_EXERCISE PROMPT_: The answer is an exact copy of the lines from the one with "The image size is (1074, 712)." to the end of the listing below, pictures left out.

[SUPPLIED MATERIAL — start]

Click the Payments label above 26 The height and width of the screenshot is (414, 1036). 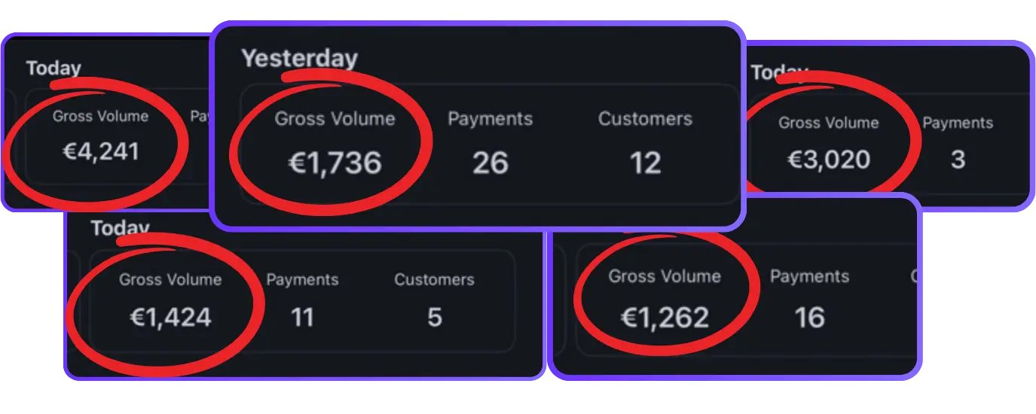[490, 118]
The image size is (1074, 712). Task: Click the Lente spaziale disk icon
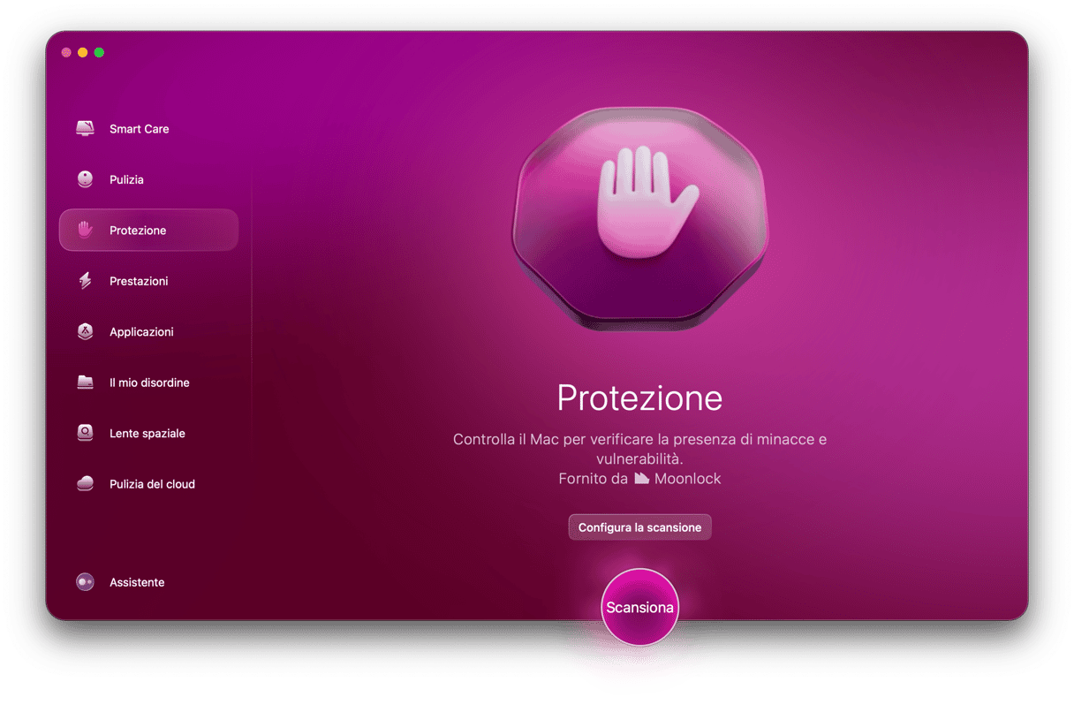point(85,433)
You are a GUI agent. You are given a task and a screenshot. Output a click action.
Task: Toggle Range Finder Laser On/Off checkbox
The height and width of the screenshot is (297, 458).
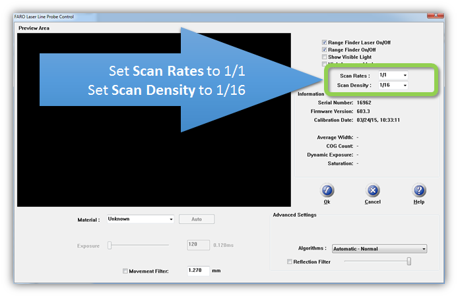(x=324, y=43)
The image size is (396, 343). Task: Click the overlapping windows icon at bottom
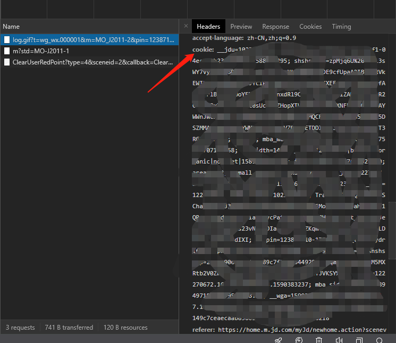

[SUPPLIED MATERIAL — finish]

_ANSWER BOX_:
The image size is (1074, 712). Task: Click the Lente spaziale disk icon
point(85,433)
You are a GUI agent. You are given a task and a screenshot. Output a click action.
Task: Toggle Range Finder Laser On/Off checkbox
The height and width of the screenshot is (297, 458).
(x=324, y=43)
The image size is (396, 343). Task: Click the overlapping windows icon at bottom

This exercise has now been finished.